On March 1, 2018, as a result of a settlement with certain environmental groups, EPA proposed adding boron to the list of constituents that trigger corrective action requirements to remediate groundwater impacted by CCR disposal activities. Apart from a subsequent proposal issued on August 14, 2019 to add a specific health-based groundwater protection standard for boron, EPA has yet to take action on this proposal.

We cannot predict the outcome of these regulatory proceedings or when EPA will take final action on those matters that are still pending. Depending on the eventual outcome, the costs associated with APS’s management of CCR could materially increase, which could affect our financial condition, results of operations, or cash flows.

On April 25, 2024, EPA took final action on a proposal to expand the scope of federal CCR regulations to address the impacts from historical CCR disposal activities that would have ceased prior to 2015. This new class of CCRMUs, which contain at least 1,000 tons of CCR, broadly encompass any location at an operating coal-fired power plant where CCRs would have been placed on land. As proposed, this would include not only historically closed landfills and surface impoundments but also prior applications of CCR beneficial use (with exceptions for historical roadbed and embankment applications). Existing CCR regulatory requirements for groundwater monitoring, corrective action, closure, post-closure care, and other requirements will be imposed on such CCRMUs. Under EPA’s legacy 2024 CCRMU rule, initial CCRMU site surveys originally due to be completed by February 2026 and final site investigation reports by February 2027.

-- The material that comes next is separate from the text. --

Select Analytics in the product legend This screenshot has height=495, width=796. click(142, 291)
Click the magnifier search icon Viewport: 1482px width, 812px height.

On February 10, 2026, EPA published a final rule extending multiple compliance deadlines applicable to CCRMUs established under the prior rule. The final rule extends the deadline for completing Parts One and Two of Facility Evaluation Reports by one year to February 2027 and February 2028, respectively. EPA also extended associated compliance deadlines for groundwater monitoring and certain closure requirements. On February 9, 2026, EPA sent to the Office of Management and Budget for review a rule proposal that is anticipated to provide more substantive changes to certain aspects of the legacy 2024 CCRMU rule.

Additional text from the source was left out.